For a few years now I have used it as deodorant – yup, dip your fingers in and dust it over your just showered pits and it keeps you dry and stink-free all day. And I am totally not a naturally, smells like roses kind of a girl. I have been trying out more natural deodorants for sometime, like the mineral crystal shizzle, but with no luck.

I have also begun using it for cleaning – sprinkle it’s antibacterial self around the mucky bits of your bathroom, mix with water and spray onto the surfaces of your kitchen.

I use it as a gentle face scrub.

I also, as of last week, use it instead of shampoo.

You see, I am weaning off shampoo. I am 10 days in and so far I only look like I have missed one shampoo wash. It is a little oily, but not stay-in-isolation- oily.

I read recently that women on average put over 500 chemicals into their bodies everyday just through their skin and healthcare regimes.  What the? This is madness! I am sure no one would do this knowingly. This is a rubbish fact for both women and the environment.

I also have a (maybe naive) conviction that, for the most part, our bodies were created to cope sufficiently on their own, and that too much interfering can mess with the body’s natural ability to do it’s thing.

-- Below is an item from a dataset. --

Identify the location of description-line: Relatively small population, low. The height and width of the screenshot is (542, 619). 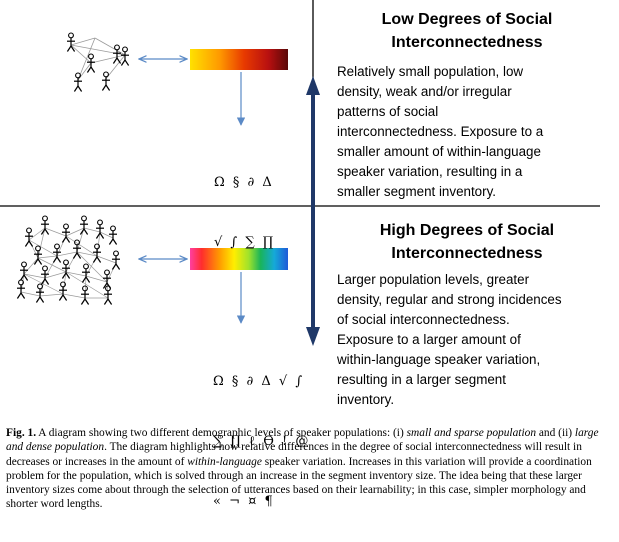
(430, 72).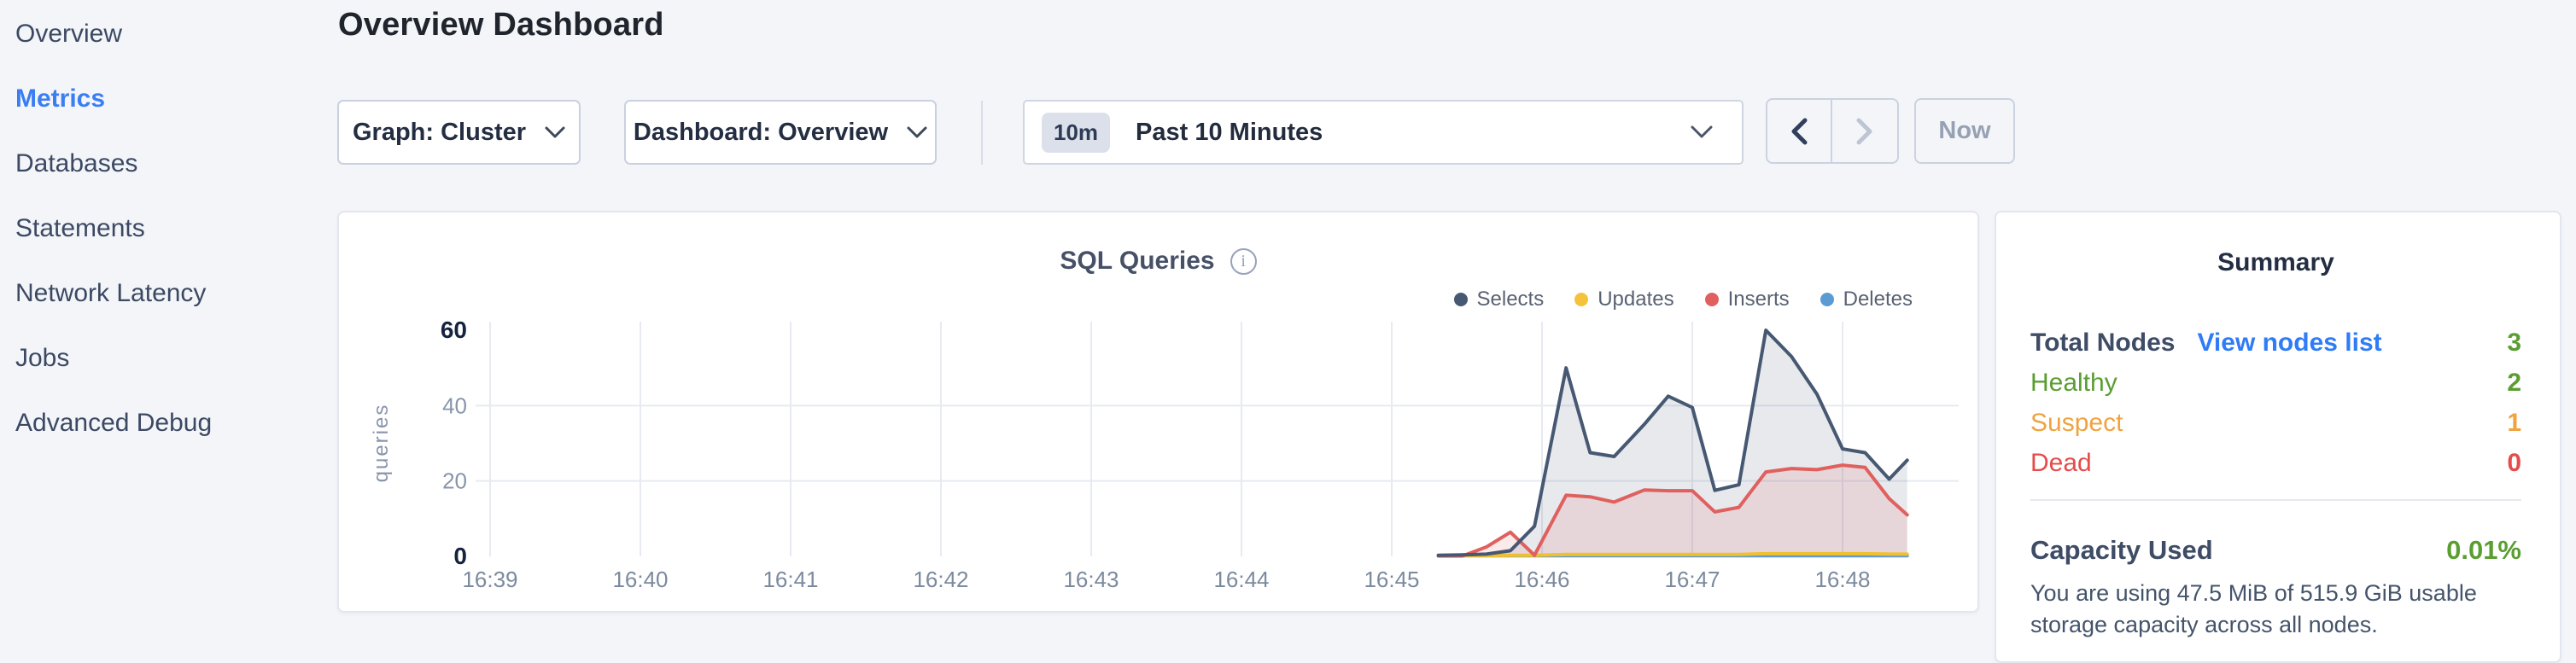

Shampoo is a good example – we strip it of it’s natural oils every time we wash, so it goes on overdrive creating more oils, but then we have to wash it more, until we are on a once a day hair wash rhythm. Meanwhile we are also drying it out, putting random
chemicals on our scalp, and rinsing this chemical cocktail down the plug into the system again. Ramona shows this to be true- 15 months old and we’ve only shampooed her hair a handful of times. So although I use an organic shampoo I have still decided to try “no poo” out on my own locks. I did it once before, mostly out of curiosity, but my hair was cropped, it was summer and I didn’t have a job – it was okay to look a little, um, au natural. It lasted a couple of months and didn’t really revolutionise my hair care.

This time I have just begun back at work (first week back has been excellent, although I do miss Ramona  still) so need a certain hair standard and my hair is long, but I do have a few more tricks up my sleeve to do this effectively:

  • Bicarbonate of Soda – whenever it starts looking a bit needy just make a little paste up and put it on scalp, rinse and Ta-daaa!
  • Lots of “No-Poo” forum and websites for support and tips
  • A bristle brush – I am currently looking for one of these, do you have one? It helps distribute the oils. It means I have to start brushing my hair though, rather than back combing it. I am yet unclear as to how this will effect my quiff, long term. 🙂

Soooo.

There it is.

I will let you know how I get on, as I know you are particularly riveted by this most riveting of subjects!